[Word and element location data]
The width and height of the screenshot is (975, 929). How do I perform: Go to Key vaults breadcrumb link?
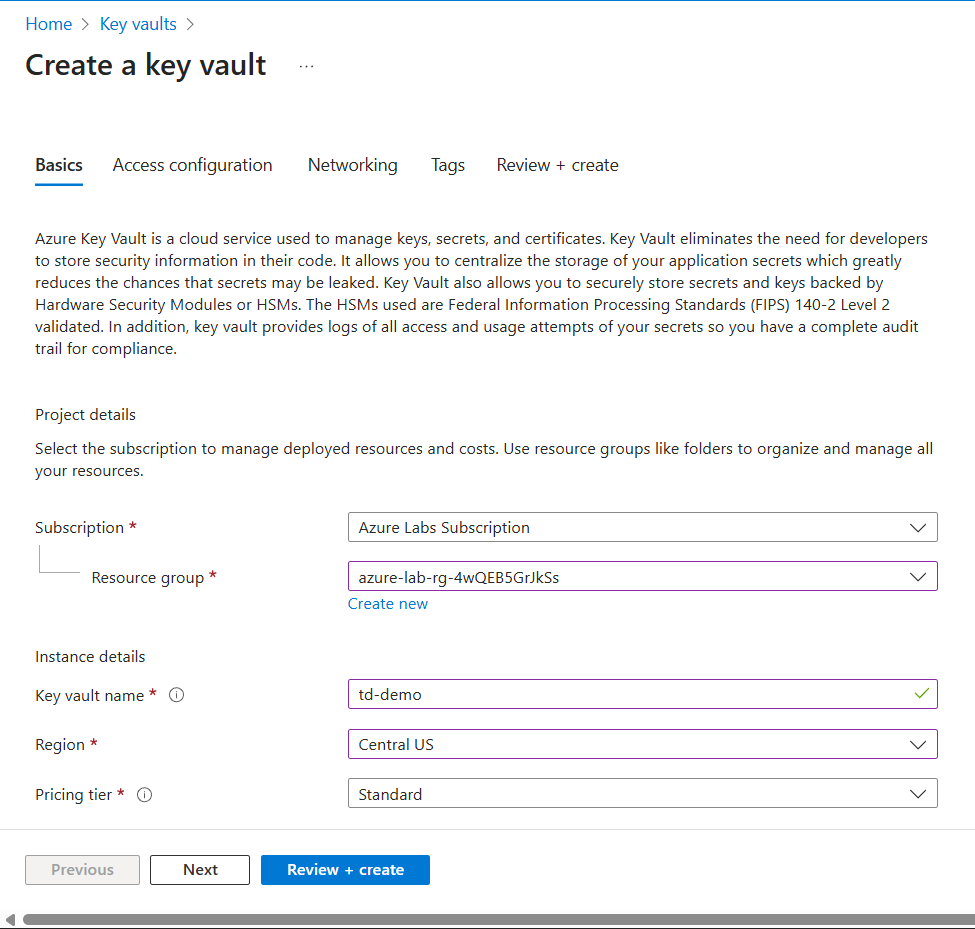coord(138,24)
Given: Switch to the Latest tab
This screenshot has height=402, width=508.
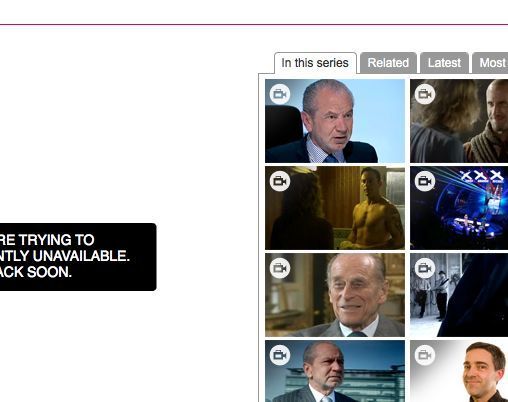Looking at the screenshot, I should coord(444,63).
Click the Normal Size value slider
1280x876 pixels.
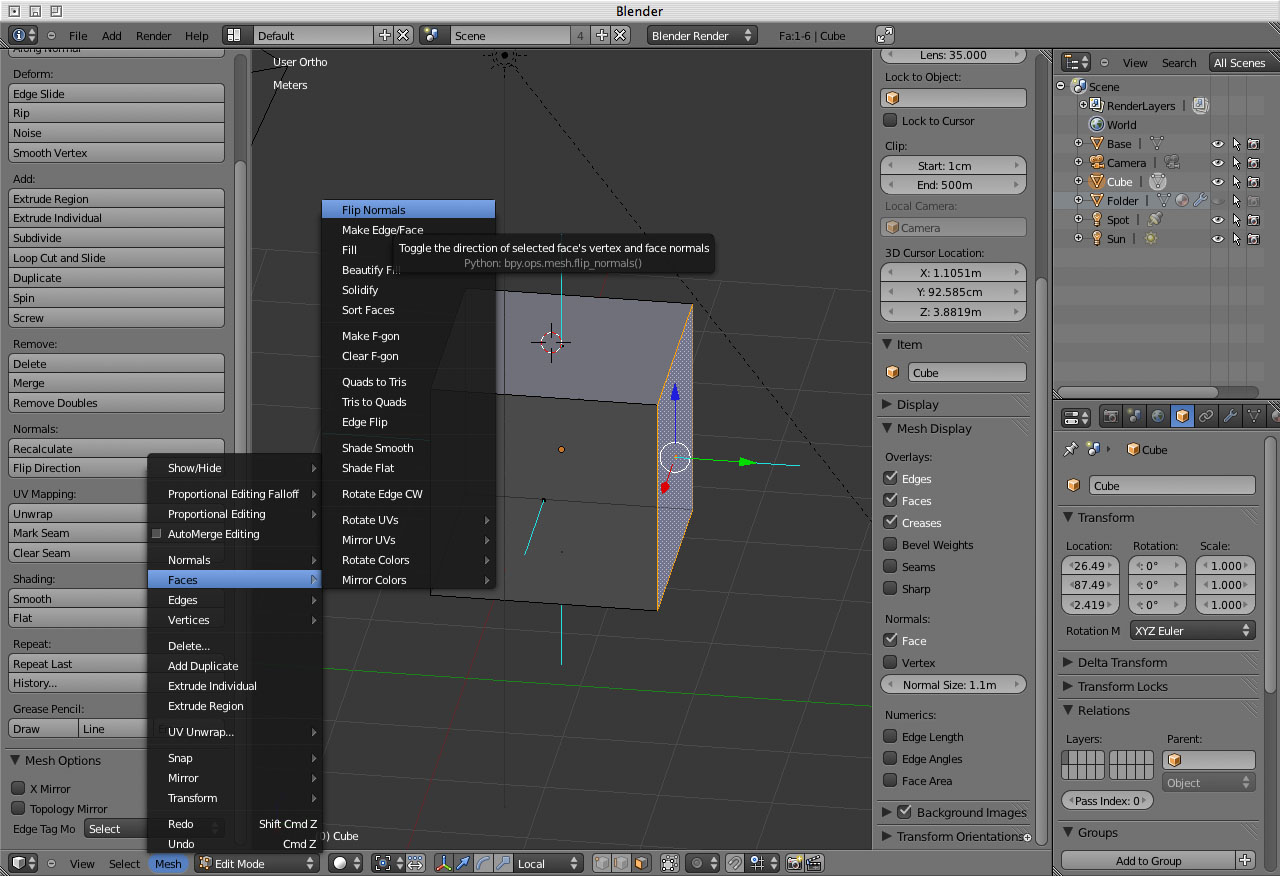pyautogui.click(x=953, y=685)
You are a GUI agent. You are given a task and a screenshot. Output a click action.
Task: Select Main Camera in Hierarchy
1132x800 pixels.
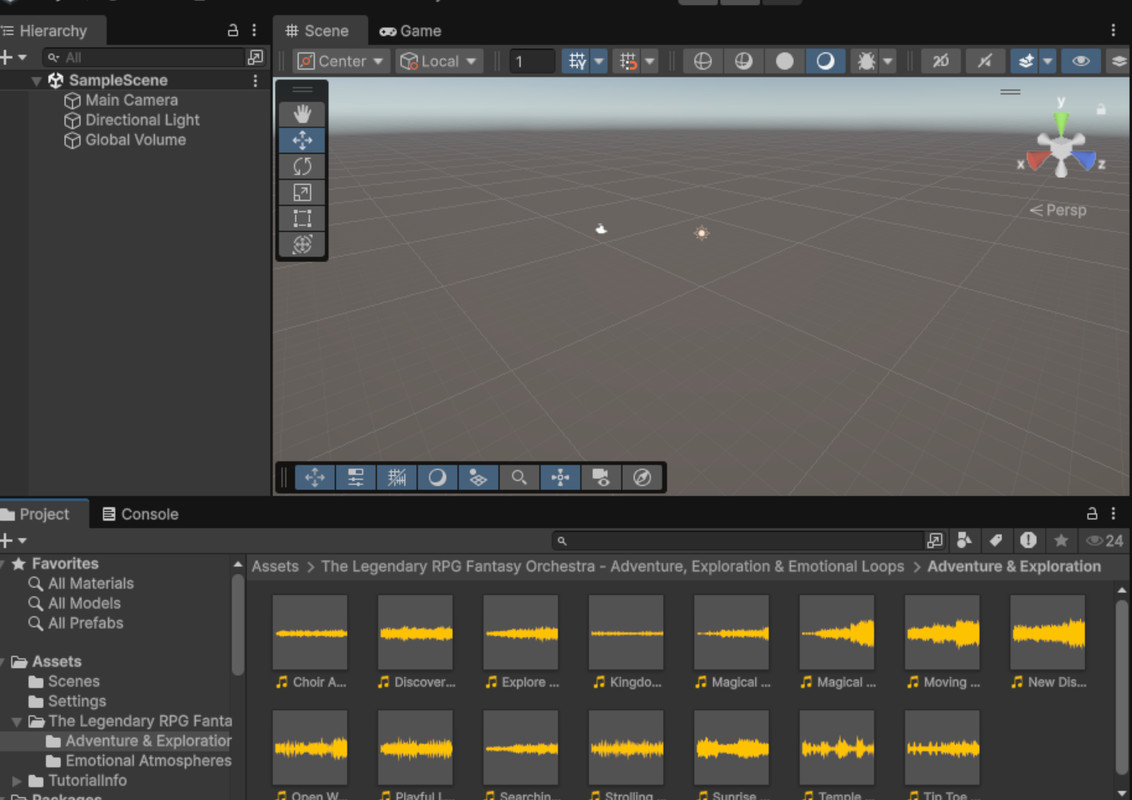point(131,100)
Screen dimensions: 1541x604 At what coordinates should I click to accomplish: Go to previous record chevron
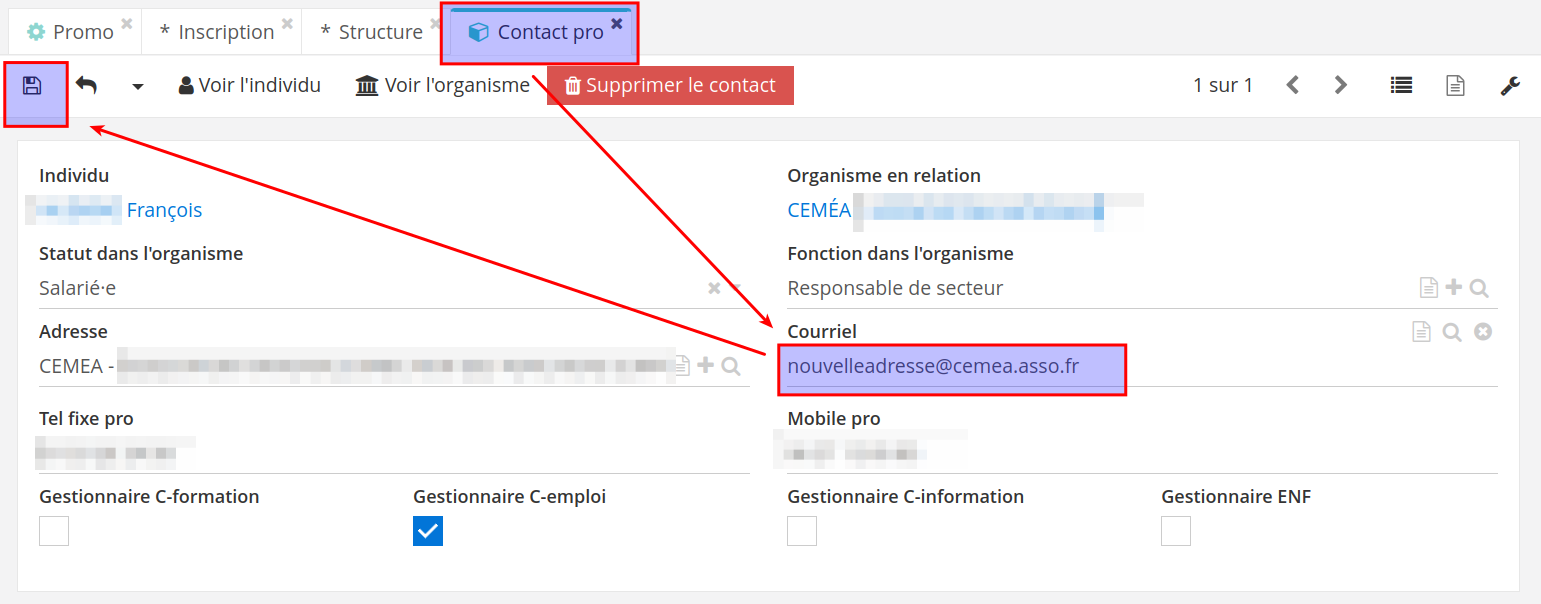1292,85
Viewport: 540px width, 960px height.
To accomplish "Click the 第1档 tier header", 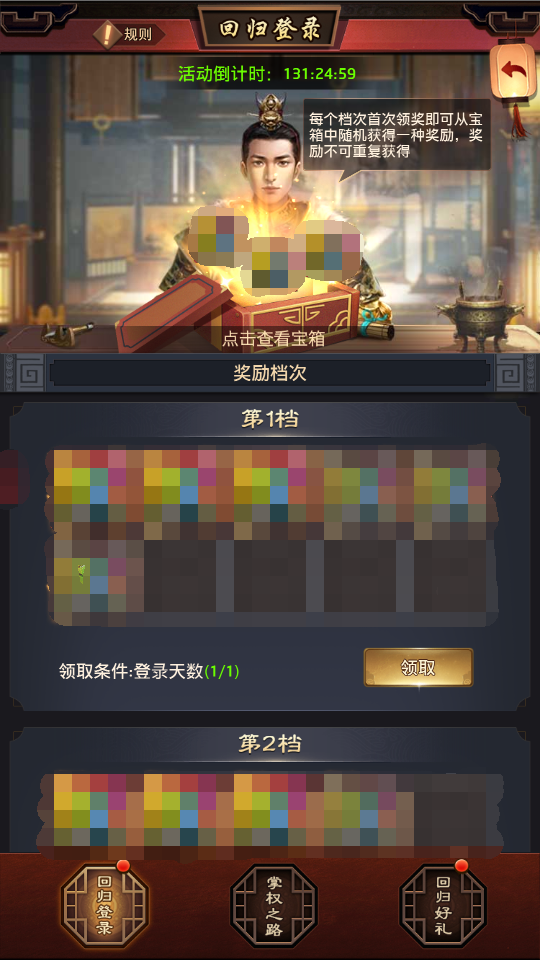I will pos(269,420).

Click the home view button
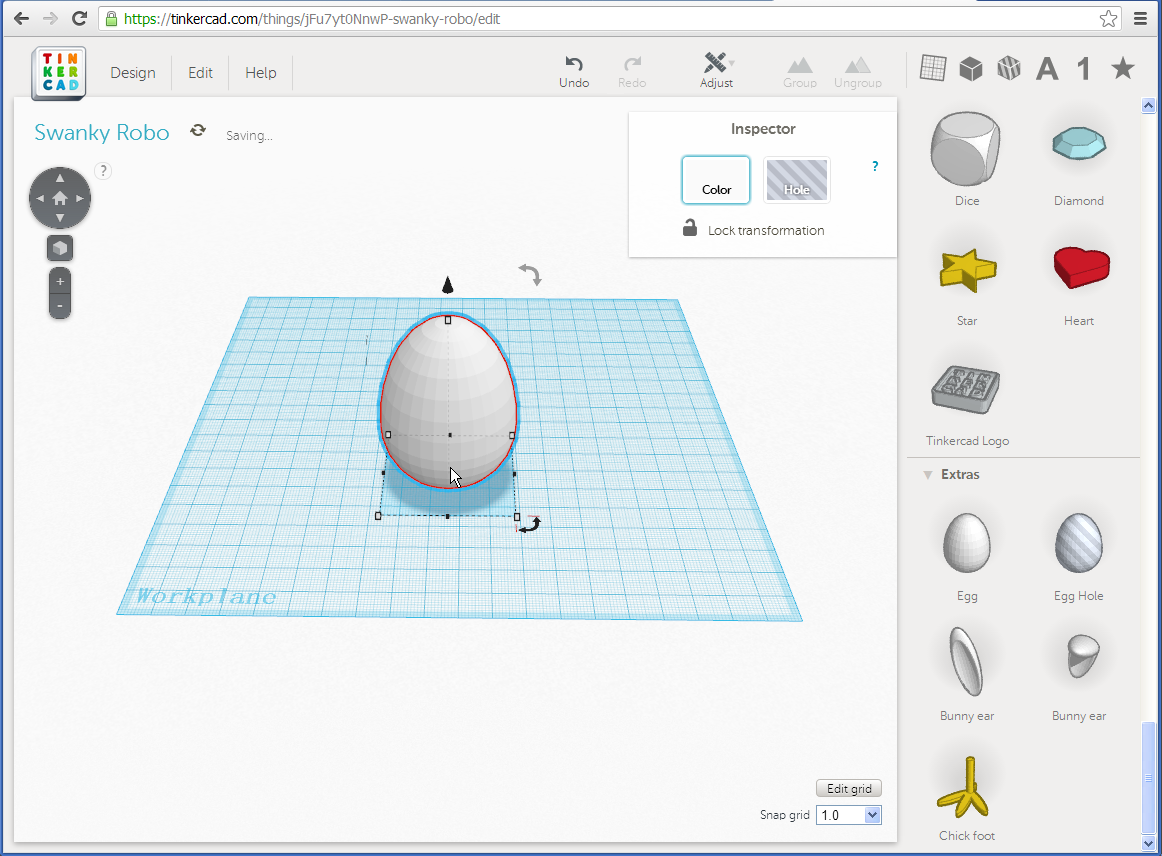(60, 198)
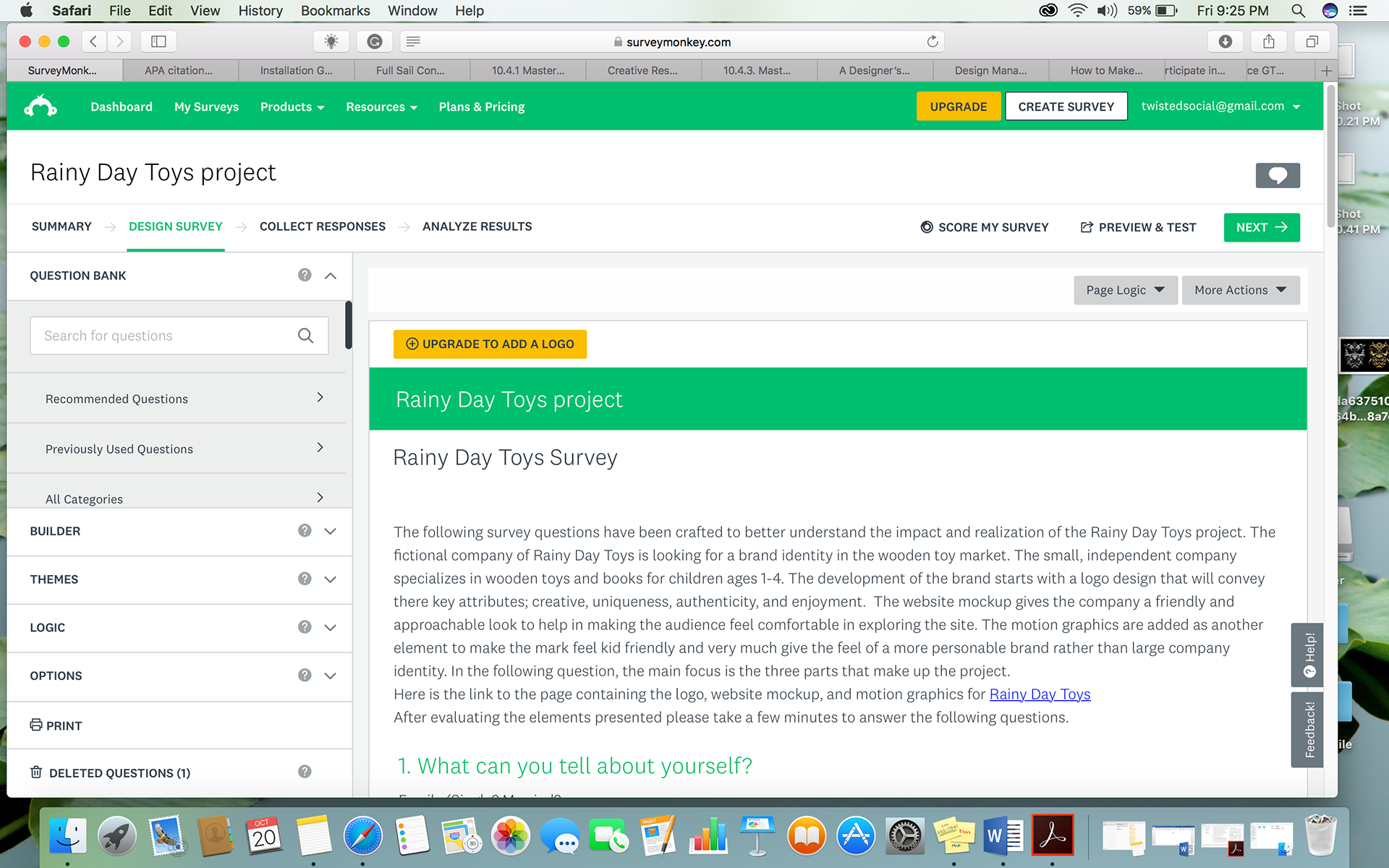Viewport: 1389px width, 868px height.
Task: Open Deleted Questions trash icon
Action: click(36, 773)
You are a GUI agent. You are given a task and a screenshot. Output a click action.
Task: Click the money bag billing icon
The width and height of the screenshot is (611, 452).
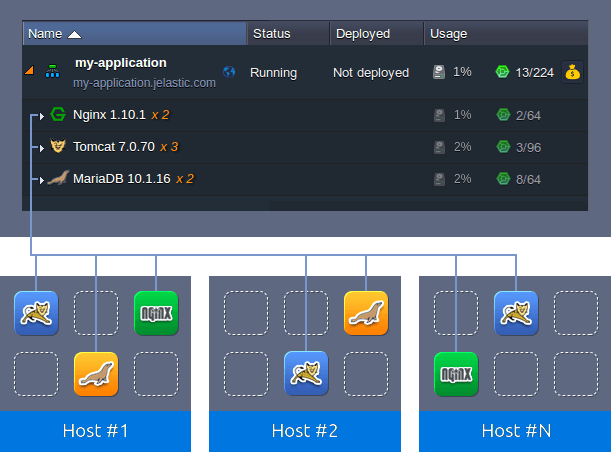pos(572,72)
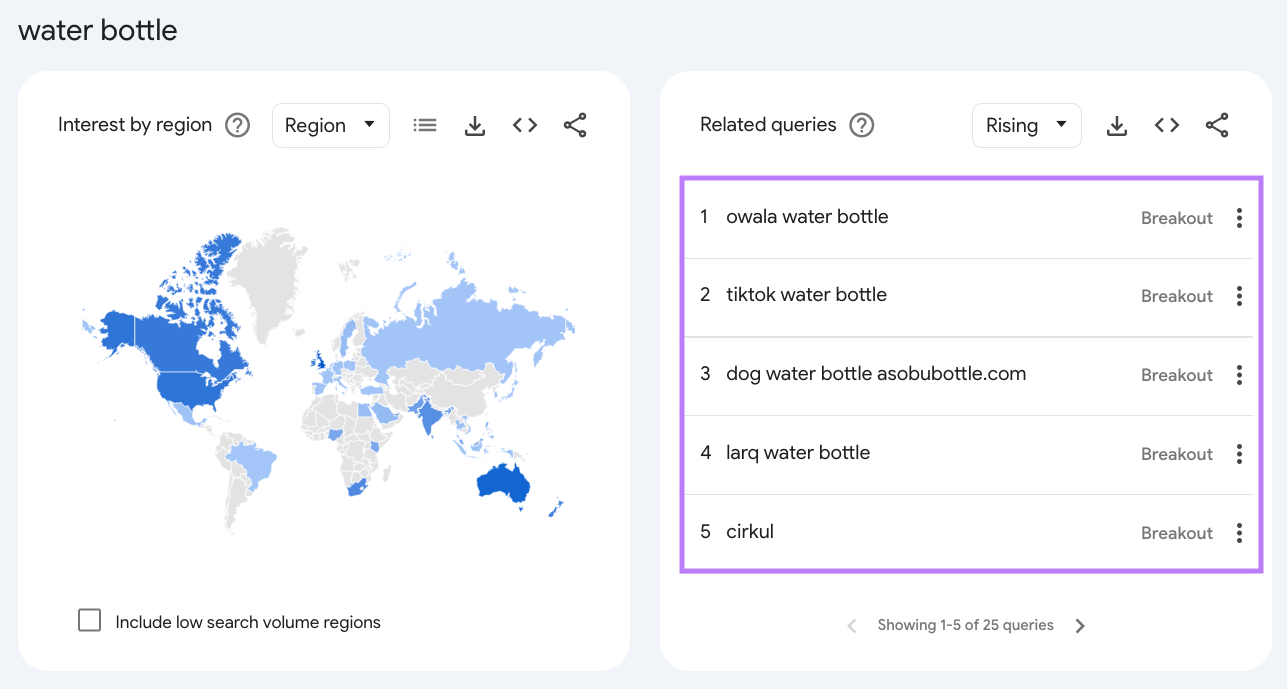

> **Problem details**: Please rewrite the part of the material that opens with its first line and closes with the line containing "pyautogui.click(x=953, y=685)", replacing "Latest" with "Newest" and keeping everything else the same. Leave the pictures out of your answer.

> **Result**:
The width and height of the screenshot is (975, 929). How do I perform: Go to Key vaults breadcrumb link?
coord(138,24)
Given: Switch to the Newest tab
This screenshot has height=402, width=508.
Looking at the screenshot, I should coord(444,63).
Click the Normal Size value slider
1280x876 pixels.
pyautogui.click(x=953, y=685)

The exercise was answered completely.